PROBLEM TO WORK ON ▸
Only the lines from the one containing "Given: Click the Gruppe field label" through the one containing "Select the 39.0" should be printed, exactly as they appear below, with both ends included.
----- INFORMATION SHOWN -----
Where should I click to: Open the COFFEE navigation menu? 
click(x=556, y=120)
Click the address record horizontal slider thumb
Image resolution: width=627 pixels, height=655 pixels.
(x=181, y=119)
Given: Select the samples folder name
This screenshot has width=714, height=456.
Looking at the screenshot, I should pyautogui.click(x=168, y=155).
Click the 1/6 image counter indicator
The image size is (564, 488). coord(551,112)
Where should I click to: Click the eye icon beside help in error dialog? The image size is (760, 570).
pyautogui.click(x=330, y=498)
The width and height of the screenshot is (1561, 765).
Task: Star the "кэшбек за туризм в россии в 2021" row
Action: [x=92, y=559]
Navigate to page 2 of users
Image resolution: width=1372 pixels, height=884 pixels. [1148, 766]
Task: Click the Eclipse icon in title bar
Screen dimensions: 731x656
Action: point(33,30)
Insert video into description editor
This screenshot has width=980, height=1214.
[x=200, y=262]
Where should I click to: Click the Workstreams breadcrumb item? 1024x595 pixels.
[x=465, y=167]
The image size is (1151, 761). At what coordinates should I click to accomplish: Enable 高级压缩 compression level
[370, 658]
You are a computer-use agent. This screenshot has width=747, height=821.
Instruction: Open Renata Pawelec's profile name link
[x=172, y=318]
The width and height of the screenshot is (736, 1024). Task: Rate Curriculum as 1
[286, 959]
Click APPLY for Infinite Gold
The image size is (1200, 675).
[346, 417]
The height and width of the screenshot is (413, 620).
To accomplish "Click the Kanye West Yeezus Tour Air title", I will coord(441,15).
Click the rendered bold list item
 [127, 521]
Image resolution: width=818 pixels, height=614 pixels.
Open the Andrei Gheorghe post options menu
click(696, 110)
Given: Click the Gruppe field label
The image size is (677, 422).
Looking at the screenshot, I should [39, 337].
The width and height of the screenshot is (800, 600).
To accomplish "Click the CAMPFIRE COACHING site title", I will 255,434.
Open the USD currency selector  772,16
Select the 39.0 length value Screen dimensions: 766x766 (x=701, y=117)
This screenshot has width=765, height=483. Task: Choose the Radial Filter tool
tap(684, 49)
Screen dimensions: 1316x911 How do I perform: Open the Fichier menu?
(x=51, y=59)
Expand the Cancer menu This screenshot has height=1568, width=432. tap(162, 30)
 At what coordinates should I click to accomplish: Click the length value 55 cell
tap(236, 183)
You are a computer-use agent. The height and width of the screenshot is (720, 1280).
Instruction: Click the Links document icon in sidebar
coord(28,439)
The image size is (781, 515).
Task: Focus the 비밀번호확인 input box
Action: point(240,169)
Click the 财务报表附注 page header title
-----
RESULT BELOW ▸
Given: Click the Gruppe field label
The image size is (677, 422).
Looking at the screenshot, I should [39, 337].
The width and height of the screenshot is (800, 600).
To accomplish "Click the CAMPFIRE COACHING site title", I will 255,434.
Open the USD currency selector  772,16
Select the 39.0 length value Screen dimensions: 766x766 (x=701, y=117)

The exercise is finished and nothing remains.